Transient effects from electrical measurements of hydrogels may potentially be eliminated by measuring only the impedance in the resistive regime. Hydrogels with water as the mobile phase can be modeled using a modified Randles circuit.^[19] The electrode-electrolyte interface is defined by the double layer capacitance (C_DL) that dominates at the low frequencies (~0–10⁴ Hz). The bulk electrolyte contribution is defined by a parallel RC-circuit of electrolyte solution resistance (R_s) and bulk capacitance (C_bulk) that dominates at higher frequencies (>10⁴ Hz). When ionized water (e.g., phosphate buffered saline) is the solvent, the impedance is almost purely resistive at medium frequencies (~10⁴-10⁶ Hz). By measuring only the impedance at specific frequencies (~10⁴-10⁶ Hz) at a high sampling rate, we hypothesize that common biocompatible hydrogels with low ionic conductance (<1 S/m) can be used as strain sensors with low hysteresis (i.e. high stability). As a demonstration of its implantable capabilities, the hydrogel is utilized as a cardiac strain sensor to measure relative changes in cardiac output, where biocompatibility, adhesiveness, and low hysteresis are prerequisites for measurement. Thus, impedance-based strain sensing could enable the usage of biocompatible hydrogels with no conductive fillers as a next-generation implantable electronic material.

2. Results and Discussion

2.1. Preparation of hydrogel coupons and sensors

PEG-Dopa (Figure 1a) and genipin-crosslinked gelatin (Figure 1b) were chosen as implantable strain sensors for several reasons. Catechol-bearing PEG-Dopa exhibits properties that are suitable for use in implantable devices, such as biocompatibility,^[20] low storage modulus (G’ = 10²-10⁴),^[12] adhesiveness to common substrates such as Parylene C,^[11] and demonstrated bioresorpability.^[21] Genipin-crosslinked gelatin exhibits similar properties, but has a higher storage modulus (G’ = 10⁴-10⁵ Pa).^[16,22,23] However, genipin-crosslinked gelatin is simpler and more cost-effective to synthesize, and the storage modulus is within the range of internal organs.

Figure 1.

a) Schematic of the conduction mechanism of a typical hydrogel represented by the proposed equivalent circuit. b,c) Impedance and phase plots of PEG-Dopa at strains ranging from ε = 0–100%. d,e) Impedance and phase plots of genipin-crosslinked gelatin at strains ranging from ε = 10–40%.

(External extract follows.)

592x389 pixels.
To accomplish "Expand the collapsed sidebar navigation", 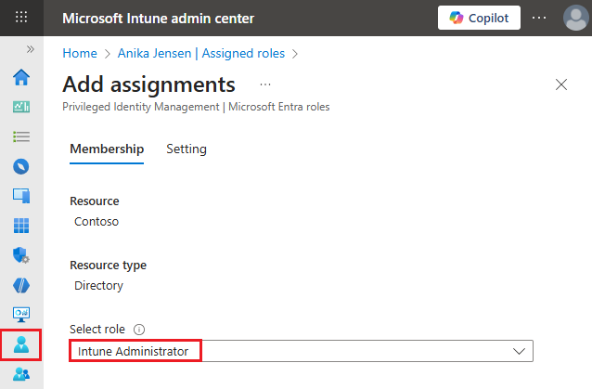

Upon synthesis and lyophilization of PEG-Dopa precursors, hydrogel coupons were prepared by mixing the precursor with Fe³⁺ ions in solution and injecting the mixture into polytetrafluoroethylene (PTFE) molds (Figure S1, Supporting Information). For hydrogels used in the implantable device, a custom polyimide flexible PCB was placed between two PTFE molds before injecting the precursor solution for increased robustness. Genipin-crosslinked gelatin hydrogel coupons and hydrogel devices were prepared similarly after mixing gelatin, glycerol, water, and genipin as described in the Experimental Section.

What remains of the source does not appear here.